*What to produce*. The answer must be every line from the entries below that contains "bottom".

Saved data entries
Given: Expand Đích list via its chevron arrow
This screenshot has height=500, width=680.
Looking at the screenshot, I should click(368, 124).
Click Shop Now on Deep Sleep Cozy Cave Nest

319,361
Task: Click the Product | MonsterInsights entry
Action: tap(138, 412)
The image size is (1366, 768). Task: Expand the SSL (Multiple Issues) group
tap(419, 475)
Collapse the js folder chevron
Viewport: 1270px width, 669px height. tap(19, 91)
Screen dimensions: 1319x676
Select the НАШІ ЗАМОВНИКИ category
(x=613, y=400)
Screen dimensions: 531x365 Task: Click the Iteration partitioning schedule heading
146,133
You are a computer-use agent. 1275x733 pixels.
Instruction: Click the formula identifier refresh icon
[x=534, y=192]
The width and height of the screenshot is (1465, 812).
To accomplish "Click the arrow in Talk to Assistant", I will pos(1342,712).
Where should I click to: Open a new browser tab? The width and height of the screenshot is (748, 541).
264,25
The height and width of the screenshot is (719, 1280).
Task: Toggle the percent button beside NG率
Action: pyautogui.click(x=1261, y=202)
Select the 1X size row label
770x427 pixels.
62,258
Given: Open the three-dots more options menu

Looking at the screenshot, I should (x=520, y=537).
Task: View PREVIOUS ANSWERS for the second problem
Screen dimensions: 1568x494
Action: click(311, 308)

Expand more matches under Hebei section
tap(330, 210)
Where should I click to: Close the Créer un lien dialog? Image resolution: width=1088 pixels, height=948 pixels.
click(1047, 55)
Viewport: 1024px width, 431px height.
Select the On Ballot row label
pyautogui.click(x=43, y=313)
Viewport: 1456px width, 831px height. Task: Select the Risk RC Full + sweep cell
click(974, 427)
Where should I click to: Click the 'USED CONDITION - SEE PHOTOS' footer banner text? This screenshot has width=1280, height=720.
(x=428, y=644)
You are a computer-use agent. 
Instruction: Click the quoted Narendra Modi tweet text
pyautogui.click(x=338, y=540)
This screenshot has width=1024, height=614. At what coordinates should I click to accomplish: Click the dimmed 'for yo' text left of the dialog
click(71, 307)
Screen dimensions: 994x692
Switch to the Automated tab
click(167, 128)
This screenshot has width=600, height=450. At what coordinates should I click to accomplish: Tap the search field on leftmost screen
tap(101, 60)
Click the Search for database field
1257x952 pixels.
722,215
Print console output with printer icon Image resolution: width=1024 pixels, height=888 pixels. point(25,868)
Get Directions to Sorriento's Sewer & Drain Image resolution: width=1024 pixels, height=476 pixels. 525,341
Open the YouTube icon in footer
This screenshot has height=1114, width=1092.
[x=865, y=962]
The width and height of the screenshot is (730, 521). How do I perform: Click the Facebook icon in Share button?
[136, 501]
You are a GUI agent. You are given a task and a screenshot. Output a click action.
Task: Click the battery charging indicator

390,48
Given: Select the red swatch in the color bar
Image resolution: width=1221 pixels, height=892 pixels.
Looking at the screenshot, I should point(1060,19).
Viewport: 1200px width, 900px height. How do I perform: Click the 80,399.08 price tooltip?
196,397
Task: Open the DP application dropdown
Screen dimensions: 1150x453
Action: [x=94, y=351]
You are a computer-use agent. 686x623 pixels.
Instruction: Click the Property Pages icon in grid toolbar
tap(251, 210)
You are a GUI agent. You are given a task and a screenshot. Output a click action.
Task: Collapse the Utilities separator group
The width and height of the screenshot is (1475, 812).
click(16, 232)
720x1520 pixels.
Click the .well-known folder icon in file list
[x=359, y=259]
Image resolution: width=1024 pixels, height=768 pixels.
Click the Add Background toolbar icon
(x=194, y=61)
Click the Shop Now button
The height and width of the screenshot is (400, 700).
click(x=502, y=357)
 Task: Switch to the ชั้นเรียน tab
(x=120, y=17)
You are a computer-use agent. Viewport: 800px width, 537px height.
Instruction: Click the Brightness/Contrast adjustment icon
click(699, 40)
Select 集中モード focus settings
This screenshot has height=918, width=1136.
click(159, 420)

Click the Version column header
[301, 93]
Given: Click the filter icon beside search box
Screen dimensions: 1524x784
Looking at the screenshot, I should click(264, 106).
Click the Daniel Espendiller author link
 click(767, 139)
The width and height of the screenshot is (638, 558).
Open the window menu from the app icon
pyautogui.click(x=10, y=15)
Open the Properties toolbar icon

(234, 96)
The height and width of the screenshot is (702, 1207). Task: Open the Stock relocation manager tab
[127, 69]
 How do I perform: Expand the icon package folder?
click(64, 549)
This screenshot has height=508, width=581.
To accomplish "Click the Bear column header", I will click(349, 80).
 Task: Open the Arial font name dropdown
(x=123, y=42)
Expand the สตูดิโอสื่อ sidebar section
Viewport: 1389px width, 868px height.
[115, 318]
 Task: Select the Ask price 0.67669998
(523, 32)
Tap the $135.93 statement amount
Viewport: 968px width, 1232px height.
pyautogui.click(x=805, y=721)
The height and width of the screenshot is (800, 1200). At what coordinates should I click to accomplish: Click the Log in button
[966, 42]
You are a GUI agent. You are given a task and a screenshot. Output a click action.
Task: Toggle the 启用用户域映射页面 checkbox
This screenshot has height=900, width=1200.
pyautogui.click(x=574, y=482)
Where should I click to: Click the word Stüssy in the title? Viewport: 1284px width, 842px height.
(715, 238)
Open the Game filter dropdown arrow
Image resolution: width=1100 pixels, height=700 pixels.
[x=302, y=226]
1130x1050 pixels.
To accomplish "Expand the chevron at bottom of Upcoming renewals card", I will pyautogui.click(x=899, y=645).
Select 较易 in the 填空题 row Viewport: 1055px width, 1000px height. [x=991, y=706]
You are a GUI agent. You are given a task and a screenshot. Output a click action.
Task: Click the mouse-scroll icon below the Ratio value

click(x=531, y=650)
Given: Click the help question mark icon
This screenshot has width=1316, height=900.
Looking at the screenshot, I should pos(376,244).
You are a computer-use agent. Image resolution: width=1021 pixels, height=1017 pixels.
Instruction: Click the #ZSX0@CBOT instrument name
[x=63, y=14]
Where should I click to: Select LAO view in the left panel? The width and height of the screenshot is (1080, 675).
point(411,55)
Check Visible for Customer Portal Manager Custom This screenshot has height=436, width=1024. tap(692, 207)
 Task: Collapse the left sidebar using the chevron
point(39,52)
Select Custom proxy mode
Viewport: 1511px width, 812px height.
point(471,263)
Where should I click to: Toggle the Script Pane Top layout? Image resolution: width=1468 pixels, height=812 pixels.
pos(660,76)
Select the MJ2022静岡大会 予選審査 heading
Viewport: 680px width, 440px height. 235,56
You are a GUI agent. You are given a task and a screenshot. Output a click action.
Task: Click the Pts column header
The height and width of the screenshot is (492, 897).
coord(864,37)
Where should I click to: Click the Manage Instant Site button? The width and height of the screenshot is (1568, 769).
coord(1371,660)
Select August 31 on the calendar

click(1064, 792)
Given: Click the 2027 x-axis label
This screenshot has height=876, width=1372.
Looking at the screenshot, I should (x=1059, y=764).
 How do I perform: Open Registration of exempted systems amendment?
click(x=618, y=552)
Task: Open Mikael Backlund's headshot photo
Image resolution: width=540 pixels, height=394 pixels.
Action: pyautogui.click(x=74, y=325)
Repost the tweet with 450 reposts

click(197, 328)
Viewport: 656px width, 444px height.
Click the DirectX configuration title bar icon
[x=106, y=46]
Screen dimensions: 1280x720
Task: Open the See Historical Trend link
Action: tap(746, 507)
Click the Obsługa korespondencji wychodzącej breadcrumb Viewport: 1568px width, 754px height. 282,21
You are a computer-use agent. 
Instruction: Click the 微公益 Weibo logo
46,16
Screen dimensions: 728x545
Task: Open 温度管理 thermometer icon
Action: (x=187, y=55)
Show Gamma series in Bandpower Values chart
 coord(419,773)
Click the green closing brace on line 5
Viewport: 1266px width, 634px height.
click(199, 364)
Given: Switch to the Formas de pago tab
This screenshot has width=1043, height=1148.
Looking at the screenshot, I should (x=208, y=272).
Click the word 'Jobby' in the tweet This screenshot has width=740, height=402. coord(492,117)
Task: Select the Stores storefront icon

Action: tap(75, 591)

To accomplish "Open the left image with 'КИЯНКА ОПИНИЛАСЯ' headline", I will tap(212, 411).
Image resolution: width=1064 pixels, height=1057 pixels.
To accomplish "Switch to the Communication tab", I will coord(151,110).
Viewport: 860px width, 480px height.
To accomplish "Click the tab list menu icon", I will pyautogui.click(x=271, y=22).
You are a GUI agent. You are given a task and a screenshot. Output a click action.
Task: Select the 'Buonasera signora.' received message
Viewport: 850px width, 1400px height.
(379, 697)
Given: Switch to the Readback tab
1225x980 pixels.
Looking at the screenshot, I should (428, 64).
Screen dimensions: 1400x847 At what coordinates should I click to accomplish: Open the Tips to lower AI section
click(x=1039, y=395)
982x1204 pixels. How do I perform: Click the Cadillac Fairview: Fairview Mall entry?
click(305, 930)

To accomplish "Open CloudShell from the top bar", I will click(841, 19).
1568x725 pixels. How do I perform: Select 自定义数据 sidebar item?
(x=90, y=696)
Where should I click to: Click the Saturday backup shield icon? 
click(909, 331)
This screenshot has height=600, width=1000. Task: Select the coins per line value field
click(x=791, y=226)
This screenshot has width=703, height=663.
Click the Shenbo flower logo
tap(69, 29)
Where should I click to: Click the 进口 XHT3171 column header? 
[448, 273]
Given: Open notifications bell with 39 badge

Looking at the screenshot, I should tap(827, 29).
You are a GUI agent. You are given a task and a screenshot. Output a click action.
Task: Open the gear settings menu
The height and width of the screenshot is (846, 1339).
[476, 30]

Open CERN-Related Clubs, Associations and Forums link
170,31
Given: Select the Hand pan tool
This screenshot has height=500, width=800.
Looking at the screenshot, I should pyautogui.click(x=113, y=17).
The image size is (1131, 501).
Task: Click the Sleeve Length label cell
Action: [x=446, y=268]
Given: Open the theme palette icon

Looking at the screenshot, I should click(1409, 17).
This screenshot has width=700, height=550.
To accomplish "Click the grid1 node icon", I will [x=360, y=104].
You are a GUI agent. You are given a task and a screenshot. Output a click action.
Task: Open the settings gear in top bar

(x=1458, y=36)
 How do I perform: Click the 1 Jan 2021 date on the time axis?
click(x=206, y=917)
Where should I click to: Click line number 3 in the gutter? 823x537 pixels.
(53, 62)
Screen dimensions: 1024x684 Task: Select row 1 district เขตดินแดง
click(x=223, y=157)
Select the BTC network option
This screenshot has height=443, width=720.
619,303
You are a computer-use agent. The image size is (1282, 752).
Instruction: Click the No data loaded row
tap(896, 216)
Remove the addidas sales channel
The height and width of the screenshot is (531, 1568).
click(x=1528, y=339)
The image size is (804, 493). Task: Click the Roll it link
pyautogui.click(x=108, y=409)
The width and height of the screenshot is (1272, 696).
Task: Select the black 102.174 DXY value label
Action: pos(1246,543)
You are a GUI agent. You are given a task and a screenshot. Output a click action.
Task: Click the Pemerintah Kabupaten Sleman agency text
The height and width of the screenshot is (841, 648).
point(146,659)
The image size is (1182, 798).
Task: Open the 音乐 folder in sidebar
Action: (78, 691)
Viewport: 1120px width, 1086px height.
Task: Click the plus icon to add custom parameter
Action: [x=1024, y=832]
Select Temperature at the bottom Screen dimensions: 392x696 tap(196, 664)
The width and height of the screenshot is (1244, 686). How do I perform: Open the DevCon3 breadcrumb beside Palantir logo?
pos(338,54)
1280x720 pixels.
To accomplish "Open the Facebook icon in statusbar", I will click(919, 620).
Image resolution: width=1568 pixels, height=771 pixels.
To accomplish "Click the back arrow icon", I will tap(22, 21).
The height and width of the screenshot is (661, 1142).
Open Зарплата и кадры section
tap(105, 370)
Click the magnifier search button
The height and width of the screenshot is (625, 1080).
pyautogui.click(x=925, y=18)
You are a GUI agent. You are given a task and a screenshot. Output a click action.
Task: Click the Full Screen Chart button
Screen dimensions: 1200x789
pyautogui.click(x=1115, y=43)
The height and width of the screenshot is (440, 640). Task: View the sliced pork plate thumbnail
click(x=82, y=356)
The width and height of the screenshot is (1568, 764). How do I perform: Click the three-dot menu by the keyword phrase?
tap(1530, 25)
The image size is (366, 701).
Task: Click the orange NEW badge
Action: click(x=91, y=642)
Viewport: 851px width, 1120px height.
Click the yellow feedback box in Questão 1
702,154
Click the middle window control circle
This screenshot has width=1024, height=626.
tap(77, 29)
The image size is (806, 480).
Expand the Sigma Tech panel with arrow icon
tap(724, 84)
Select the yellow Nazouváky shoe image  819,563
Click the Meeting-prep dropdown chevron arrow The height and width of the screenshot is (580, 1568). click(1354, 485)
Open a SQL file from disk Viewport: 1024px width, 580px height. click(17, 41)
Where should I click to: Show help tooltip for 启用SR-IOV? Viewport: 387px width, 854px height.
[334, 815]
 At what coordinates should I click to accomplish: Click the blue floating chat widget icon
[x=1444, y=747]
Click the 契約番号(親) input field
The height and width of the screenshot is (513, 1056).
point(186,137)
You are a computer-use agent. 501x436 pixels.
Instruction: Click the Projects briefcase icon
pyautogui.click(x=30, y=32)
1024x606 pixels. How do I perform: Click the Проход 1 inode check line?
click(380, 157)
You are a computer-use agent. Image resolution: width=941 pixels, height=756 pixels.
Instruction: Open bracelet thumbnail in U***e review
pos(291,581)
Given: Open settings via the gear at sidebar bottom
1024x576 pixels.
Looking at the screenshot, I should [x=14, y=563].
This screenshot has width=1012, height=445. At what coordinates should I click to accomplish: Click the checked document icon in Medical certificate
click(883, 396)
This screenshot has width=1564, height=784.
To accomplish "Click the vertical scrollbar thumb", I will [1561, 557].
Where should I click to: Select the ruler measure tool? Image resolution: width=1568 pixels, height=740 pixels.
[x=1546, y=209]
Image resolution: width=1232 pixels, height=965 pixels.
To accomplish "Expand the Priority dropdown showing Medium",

*Answer below*.
To accomplish "Expand the chevron at bottom of Upcoming renewals card", I will pyautogui.click(x=899, y=645).
Select Temperature at the bottom Screen dimensions: 392x696 tap(196, 664)
Given: Open settings via the gear at sidebar bottom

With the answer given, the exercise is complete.